Right, right, what I meant was, how do we compute the length of the vector now? Dot product right?

\[\vec{1}{1} \cdot \vec{1}{1} = 1 \cdot 1 + 1 \cdot 1 = 2\]

Uh… that’s not right. No, of course that doesn’t work. The length of the vector has to depend on the length of the basis vectors. What I meant was to first scale each coordinate by the length of the appropriate basis vector before doing the multiplication. Something like this:

\[\vec{1}{1} \cdot \vec{1}{1} = (1 \cdot \norm{\vv{e_1}}) \cdot (1 \cdot \norm{\vv{e_1}}) + (1 \cdot \norm{\vv{e_2}}) \cdot (1 \cdot \norm{\vv{e_2}}) = 1 \cdot 32 + 1 \cdot 1 = 33\]

Hmm, yea not that either. I guess I’m still trying to use the Pythagorean theorem, but my triangle is not a right triangle anymore. I’m making a triangle with one basis vector \(\vv{e_1} = [4, 4]\) and one basis vector \(\vv{e_2} = [-1, 0]\), but those vectors aren’t orthogonal.

All this would be much more clear with a picture:

So maybe law of cosines? \(c^2 = a^2 + b^2 - 2ab\cos{C}\)? Actually yes, that’s exactly right, but let me show you another way.

Like I said before, what we want is called the metric tensor.

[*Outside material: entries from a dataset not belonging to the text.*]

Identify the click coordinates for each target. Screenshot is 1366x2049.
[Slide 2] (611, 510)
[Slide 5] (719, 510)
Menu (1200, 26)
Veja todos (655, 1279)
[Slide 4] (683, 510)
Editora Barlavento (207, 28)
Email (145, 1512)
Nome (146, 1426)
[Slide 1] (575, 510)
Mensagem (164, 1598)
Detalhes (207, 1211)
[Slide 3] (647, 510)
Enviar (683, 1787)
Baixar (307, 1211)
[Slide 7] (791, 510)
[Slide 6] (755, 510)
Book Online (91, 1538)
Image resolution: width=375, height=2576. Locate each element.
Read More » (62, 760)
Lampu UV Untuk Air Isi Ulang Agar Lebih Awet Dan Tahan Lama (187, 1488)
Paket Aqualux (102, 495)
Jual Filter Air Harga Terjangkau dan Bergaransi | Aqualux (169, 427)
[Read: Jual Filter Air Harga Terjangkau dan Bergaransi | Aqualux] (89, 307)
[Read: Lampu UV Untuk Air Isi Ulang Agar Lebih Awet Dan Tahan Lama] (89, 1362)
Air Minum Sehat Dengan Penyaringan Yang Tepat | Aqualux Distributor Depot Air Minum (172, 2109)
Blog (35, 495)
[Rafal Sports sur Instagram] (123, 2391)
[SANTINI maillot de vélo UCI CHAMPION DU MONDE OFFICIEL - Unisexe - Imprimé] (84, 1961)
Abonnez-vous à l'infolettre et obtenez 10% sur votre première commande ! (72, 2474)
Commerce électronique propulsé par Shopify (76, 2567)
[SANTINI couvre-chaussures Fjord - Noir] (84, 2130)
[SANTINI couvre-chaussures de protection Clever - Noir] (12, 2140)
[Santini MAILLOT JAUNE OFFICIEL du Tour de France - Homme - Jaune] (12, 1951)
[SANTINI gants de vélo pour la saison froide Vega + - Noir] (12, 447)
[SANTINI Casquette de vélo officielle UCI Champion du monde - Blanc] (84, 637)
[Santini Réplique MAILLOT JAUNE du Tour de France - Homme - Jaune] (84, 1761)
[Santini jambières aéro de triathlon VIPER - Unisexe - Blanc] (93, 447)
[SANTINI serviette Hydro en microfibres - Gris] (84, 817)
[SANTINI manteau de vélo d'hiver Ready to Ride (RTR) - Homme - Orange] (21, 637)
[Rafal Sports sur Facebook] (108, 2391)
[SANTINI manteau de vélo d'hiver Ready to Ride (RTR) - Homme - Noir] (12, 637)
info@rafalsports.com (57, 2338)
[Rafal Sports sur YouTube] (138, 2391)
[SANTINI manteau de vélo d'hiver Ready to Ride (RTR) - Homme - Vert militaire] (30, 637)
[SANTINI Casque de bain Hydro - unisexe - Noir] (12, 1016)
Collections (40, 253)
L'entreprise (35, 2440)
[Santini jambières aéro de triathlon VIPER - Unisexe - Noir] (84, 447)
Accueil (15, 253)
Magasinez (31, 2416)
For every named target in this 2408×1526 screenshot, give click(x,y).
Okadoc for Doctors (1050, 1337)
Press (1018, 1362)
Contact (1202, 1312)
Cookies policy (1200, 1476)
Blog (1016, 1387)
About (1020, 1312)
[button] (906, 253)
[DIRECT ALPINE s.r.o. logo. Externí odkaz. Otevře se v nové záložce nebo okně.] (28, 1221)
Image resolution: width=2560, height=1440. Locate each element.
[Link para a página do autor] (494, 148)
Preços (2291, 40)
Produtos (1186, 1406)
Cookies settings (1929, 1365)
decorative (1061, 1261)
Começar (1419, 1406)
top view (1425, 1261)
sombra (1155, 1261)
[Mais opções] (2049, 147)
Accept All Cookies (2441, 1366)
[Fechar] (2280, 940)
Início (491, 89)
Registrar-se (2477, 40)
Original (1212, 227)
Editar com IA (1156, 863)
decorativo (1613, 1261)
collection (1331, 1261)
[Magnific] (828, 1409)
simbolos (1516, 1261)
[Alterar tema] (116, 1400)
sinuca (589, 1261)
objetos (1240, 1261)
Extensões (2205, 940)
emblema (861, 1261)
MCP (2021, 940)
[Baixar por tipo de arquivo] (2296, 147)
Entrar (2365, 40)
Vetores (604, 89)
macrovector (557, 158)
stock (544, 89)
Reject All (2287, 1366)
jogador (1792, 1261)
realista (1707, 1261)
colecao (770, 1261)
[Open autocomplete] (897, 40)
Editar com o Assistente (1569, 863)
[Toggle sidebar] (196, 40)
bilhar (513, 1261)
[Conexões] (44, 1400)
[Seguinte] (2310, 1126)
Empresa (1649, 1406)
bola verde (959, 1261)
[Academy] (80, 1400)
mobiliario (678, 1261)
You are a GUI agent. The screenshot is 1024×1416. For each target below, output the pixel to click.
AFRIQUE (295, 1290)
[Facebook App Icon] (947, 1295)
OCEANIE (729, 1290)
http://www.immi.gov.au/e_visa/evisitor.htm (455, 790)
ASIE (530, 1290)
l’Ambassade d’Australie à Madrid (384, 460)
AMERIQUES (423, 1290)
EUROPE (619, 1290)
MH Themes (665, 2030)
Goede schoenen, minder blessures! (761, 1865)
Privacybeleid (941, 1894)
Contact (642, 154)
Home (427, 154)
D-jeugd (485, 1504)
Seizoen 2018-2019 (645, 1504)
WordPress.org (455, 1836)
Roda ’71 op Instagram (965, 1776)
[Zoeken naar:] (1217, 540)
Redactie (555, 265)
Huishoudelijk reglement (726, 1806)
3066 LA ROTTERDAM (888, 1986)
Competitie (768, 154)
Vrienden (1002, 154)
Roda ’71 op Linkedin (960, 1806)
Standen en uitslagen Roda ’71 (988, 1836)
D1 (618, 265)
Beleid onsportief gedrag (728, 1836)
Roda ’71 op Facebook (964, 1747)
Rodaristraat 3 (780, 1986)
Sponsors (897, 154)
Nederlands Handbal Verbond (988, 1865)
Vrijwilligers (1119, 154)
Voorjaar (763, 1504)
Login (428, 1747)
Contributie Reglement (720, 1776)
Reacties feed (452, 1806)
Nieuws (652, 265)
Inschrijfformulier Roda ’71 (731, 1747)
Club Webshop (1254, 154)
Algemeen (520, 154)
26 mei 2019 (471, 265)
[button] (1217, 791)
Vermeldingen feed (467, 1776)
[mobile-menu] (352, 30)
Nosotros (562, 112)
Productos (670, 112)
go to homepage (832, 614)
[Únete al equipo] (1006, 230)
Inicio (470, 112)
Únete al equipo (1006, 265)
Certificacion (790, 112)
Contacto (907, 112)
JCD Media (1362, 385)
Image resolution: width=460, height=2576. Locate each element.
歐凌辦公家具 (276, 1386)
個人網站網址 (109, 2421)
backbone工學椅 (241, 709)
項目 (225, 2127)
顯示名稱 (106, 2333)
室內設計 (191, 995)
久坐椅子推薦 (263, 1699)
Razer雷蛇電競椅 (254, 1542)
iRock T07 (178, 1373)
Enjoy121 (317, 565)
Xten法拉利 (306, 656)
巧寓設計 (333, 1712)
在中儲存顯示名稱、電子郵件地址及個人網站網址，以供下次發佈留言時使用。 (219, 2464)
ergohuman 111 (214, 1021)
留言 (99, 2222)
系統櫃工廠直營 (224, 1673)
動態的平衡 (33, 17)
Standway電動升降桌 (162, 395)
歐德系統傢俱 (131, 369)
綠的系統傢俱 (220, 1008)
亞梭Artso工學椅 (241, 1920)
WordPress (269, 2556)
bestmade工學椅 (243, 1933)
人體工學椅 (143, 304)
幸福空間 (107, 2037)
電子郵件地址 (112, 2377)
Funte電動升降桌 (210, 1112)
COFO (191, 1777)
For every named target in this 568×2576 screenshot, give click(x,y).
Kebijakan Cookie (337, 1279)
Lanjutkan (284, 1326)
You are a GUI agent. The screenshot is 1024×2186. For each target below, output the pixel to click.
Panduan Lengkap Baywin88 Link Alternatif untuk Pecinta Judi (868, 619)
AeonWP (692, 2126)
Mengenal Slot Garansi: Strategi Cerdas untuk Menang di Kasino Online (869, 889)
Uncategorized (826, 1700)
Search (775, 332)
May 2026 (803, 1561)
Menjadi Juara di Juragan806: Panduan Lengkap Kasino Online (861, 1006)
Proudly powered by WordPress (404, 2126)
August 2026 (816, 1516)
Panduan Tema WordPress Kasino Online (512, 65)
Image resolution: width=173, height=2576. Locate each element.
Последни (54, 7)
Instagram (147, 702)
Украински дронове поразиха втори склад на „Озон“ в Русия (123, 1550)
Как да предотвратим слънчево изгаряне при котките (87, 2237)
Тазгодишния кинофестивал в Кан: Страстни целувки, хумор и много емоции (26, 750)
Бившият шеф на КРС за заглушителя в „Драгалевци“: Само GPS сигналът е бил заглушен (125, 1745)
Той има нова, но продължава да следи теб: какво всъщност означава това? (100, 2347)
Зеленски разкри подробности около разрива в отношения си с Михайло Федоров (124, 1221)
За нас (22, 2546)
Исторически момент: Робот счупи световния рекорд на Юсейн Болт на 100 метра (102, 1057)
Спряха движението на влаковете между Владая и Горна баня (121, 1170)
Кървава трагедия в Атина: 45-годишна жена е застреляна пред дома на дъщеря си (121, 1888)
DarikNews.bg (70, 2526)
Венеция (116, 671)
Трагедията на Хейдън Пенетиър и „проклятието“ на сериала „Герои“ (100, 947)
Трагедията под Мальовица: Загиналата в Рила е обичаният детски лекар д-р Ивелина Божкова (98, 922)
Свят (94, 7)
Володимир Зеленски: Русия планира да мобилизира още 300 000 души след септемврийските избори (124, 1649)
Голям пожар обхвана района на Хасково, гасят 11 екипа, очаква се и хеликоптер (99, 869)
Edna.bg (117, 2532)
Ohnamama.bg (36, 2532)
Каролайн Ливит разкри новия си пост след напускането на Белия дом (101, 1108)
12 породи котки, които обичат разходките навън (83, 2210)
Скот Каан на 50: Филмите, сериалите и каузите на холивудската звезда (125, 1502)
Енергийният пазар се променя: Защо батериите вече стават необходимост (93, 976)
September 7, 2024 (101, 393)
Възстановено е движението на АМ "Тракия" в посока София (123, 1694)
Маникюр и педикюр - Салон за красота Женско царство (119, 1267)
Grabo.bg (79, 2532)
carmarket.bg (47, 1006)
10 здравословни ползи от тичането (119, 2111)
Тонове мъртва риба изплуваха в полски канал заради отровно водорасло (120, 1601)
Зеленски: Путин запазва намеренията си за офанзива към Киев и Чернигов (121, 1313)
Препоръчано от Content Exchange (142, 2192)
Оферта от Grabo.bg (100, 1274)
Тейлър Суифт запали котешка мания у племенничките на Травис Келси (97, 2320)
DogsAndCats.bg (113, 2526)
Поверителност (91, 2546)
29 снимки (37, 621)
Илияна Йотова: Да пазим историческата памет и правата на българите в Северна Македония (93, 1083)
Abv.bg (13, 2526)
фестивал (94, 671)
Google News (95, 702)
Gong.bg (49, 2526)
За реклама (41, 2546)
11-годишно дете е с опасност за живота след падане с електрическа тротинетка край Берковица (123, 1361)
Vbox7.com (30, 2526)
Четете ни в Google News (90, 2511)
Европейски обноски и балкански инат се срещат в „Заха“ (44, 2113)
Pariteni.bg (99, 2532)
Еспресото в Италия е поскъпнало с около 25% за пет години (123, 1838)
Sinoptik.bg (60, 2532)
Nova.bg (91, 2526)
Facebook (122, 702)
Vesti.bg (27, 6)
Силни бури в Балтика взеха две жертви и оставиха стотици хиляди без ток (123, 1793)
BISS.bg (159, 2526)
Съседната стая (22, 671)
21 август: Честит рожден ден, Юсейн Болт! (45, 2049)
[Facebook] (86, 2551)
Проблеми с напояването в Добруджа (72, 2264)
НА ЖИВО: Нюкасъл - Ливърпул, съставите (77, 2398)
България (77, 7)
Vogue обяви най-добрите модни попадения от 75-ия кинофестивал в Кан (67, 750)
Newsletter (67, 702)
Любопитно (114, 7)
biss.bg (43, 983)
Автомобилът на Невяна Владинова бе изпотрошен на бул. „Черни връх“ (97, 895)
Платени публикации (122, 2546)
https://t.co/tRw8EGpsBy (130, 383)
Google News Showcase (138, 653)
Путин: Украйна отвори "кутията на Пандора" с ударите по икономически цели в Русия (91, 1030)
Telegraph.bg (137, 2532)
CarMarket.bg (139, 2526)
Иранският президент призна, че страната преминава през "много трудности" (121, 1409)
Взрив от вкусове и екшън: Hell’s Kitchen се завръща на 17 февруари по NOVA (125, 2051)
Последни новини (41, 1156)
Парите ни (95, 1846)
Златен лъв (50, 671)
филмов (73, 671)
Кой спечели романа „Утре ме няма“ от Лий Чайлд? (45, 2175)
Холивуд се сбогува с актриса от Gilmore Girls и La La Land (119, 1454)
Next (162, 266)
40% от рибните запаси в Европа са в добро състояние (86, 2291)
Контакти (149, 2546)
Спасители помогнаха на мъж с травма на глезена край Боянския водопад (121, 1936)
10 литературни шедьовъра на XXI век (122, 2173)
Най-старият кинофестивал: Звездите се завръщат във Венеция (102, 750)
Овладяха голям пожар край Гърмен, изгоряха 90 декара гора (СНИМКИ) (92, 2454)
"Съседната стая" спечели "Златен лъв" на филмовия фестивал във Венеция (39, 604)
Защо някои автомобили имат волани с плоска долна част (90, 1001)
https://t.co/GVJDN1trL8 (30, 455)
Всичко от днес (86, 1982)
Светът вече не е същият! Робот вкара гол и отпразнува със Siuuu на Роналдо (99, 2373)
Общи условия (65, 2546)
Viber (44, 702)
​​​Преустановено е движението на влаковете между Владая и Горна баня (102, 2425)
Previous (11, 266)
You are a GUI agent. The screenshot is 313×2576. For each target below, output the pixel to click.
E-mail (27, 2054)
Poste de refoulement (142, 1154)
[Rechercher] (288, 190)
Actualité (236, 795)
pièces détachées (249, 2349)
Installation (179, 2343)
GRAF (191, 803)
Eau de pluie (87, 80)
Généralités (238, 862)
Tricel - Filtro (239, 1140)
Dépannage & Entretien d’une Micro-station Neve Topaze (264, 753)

\[[[ {\vv{e_1}\cdot\vv{e_1}}, {\vv{e_2}\cdot\vv{e_1}} ], [ {\vv{e_1}\cdot\vv{e_2}}, {\vv{e_2}\cdot\vv{e_2}} ]]\]

I wrote it out that way, as a row of row-vectors, on purpose. The metric tensor is a (0, 2)-tensor, meaning it’s a function from two vectors to a scalar, and a row of row vectors has the right dimensionality for that multiplication. Let’s try it out with our new basis:

\[\begin{align*} \vv{e_1} \cdot \vv{e_1} &= 32 \\ \vv{e_1} \cdot \vv{e_2} &= -4 \\ \vv{e_2} \cdot \vv{e_2} &= 1 \\ \end{align*}\]

So, our metric tensor is:

\[[[32, -4], [-4, 1]]\]

Let’s multiply it by our vector \(v = [1, 1]\):

\[[[32 -4], [-4, 1]] \vec{1}{1} = [28, -3]\]

And again?

\[[28, -3] \vec{1}{1} = 25\]

It works! So, why haven’t we ever heard of this thing before? Well, let’s write out the metric tensor in the standard, orthonormal basis:

\[\begin{align*} \vv{b_1} &= [1, 0] \\ \vv{b_2} &= [0, 1] \\ \vv{b_1} \cdot \vv{b_1} &= 1 \\ \vv{b_1} \cdot \vv{b_2} &= 0 \\ \vv{b_2} \cdot \vv{b_2} &= 1 \\ \end{align*}\]

So, the metric tensor, in an orthonormal basis, is the identity function:

\[[[1, 0], [0, 1]]\]

which is why ignoring it, and treating vectors and covectors interchangeably, is usually fine.